Ghetto superstore

Napalm, 2004

Immersion vandale dans les pochoirs du graffeur masqué, Banksy, Building Castles In The Sky jette un regard sur la carrière de l’artiste le plus célèbre de la planète.

Peu de créateurs vivants peuvent se vanter d’attirer les foules à une rétrospective, qui plus est au beau milieu
d’une pandémie ! Le succès de cette exposition donne la mesure de ce qu’est devenu Banksy. Adulé aussi bien par les people et les collectionneurs que par le grand public, le pochoiriste anglais s’est hissé en une vingtaine d’années au rang de star planétaire. « Il est l’artiste contemporain le plus connu au monde, et sans doute le plus représentatif de ce XXIe siècle, à défaut d’être le plus important », affirme Stefano Antonelli, l’un des trois commissaires de l’événement. « Qui d’autre fait, en pleine crise sanitaire, la Une des journaux internationaux pour avoir posté sur Instagram une photo de ses toilettes, investis par huit rats dessinés qui foutent le bordel ? » La “banksymania” a pourtant de quoi surprendre s’agissant d’un street artist ayant fait de l’anonymat son étendard et de la critique du système sa marque de fabrique. Tel Robin des Bois, avec ses bombes de peinture en bandoulière, le graffeur masqué s’en prend à l’autorité et aux puissants, se plaçant résolument du côté des laissés-pour-compte du libéralisme mondialisé : enfants, migrants, proscrits et même rats, devenus son emblème. Un engagement qui l’amène à aller peindre, dès 2003, sur un mur tout près de la barrière de séparation entre Israël et la Cisjordanie, son cultissime Love Is In The Air. Une œuvre en forme d’oxymore : on y voit un jeune manifestant enragé, dont le cocktail Molotov a été remplacé par un bouquet de fleurs. Simple, direct, éloquent et diablement efficace !

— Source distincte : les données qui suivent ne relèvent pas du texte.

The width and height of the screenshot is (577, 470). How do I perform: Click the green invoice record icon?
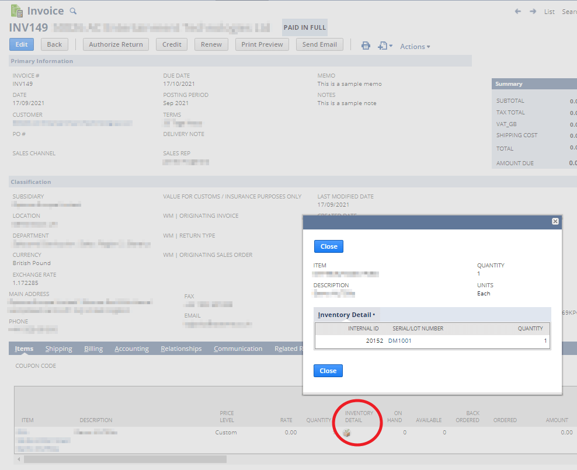pyautogui.click(x=17, y=11)
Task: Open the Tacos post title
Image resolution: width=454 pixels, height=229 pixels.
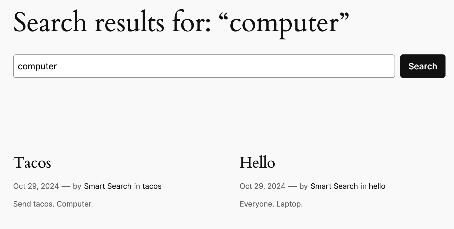Action: point(32,163)
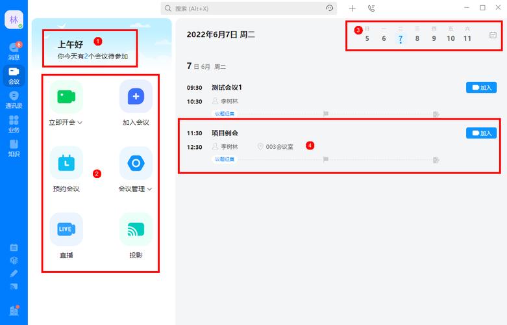
Task: Click the 预约会议 (Schedule Meeting) calendar icon
Action: click(66, 163)
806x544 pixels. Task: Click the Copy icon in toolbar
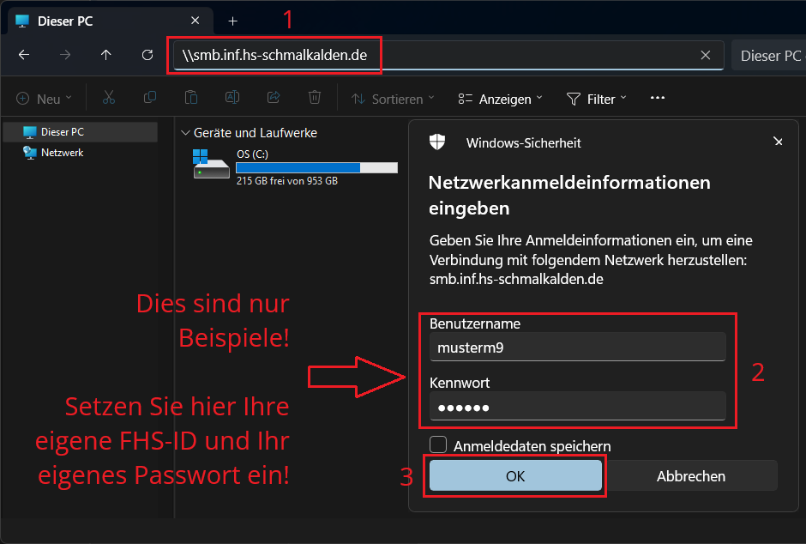tap(150, 99)
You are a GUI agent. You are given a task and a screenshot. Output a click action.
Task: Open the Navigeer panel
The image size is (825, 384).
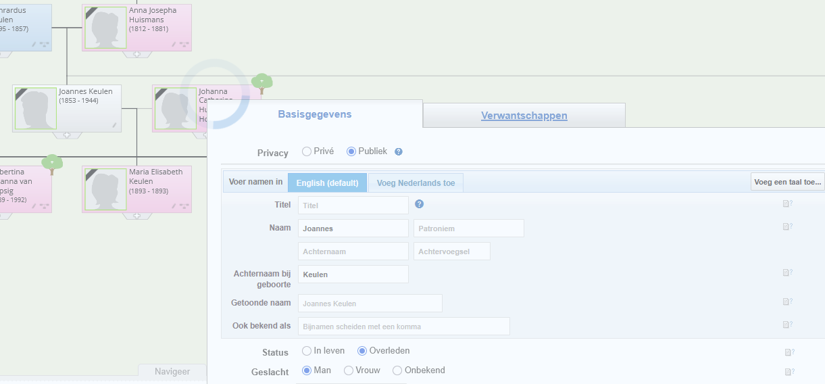[172, 371]
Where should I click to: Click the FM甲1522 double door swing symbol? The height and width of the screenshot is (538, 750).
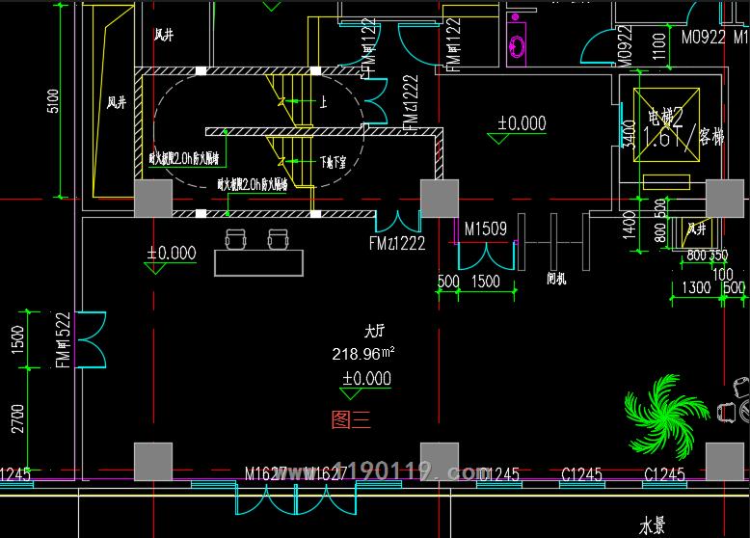92,341
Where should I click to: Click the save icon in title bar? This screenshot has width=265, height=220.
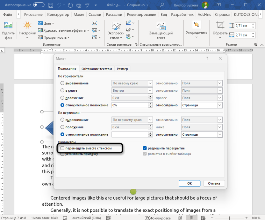click(51, 5)
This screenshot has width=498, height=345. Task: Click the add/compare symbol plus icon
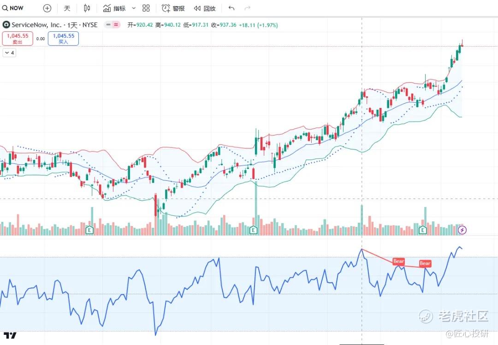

Détourner pour mieux critiquer
Avec le choix du pochoir, Banksy s’inscrit clairement dans la veine la plus politique de l’art. On pense pêle-mêle aux affiches de la propagande révolutionnaire russe, à la lutte antinucléaire d’un Ernest Pignon-Ernest ou encore au mouvement punk. Le trublion anarchiste assume sans complexe ses positions antimilitaristes, antiautoritaires et anticapitalistes. En atteste Sale Ends Today (2007) qu’on découvre ici, pièce peu connue mais fichtrement sarcastique. Inspirée des scènes bibliques de la Renaissance, on y voit un groupe de femmes en pleurs devant la Passion du Christ. Sauf qu’en lieu et place du Messie, se déploie une banale affiche rouge annonçant la fin des soldes. Toute la force de l’artiste britannique est là, dans cette capacité redoutable à synthétiser son message en une image immédiatement intelligible par tout un chacun. « C’est un formidable constructeur d’images, passé maître dans la technique du détournement », souligne Stefano Antonelli. L’une de ses plus puissantes œuvres, également montrée, Napalm (2004), réutilise ainsi la célèbre photo de la petite fille brûlée au napalm prise en 1972 par Nick Ut en pleine guerre du Vietnam, mais flanquée, dans la version “banksienne”, de deux icones de la culture américaine, Mickey Mouse et Ronald McDonald.

Le monde pernicieux de Disney
Opposé à toute forme de consécration par le milieu de l’art, dont il pourfend depuis toujours l’élitisme, Banksy ne cautionne aucune exposition consacrée à sa production. Celle de Bâle n’échappe pas à la règle, qui réunit une centaine de pièces provenant de collections privées et essentiellement réalisées au début des années 2000. Des trois seules œuvres récentes intégrées au parcours, deux sont issues de l’installation temporaire Dismaland, le parc d’attraction dystopique – sorte de Disneyland pour grands dépressifs – imaginé par l’artiste en 2015 dans une petite station balnéaire de la côte anglaise. La multinationale américaine du divertissement, symbole d’une société jugée superficielle, est une cible récurrente du graffeur. Sa sculpture Mickey Snake (2015), qui sert d’avertissement à tous les parents, présente la souris aux grandes oreilles avalée par un pernicieux boa, non sans rendre par la même occasion un joli hommage au Petit Prince de Saint-Exupéry.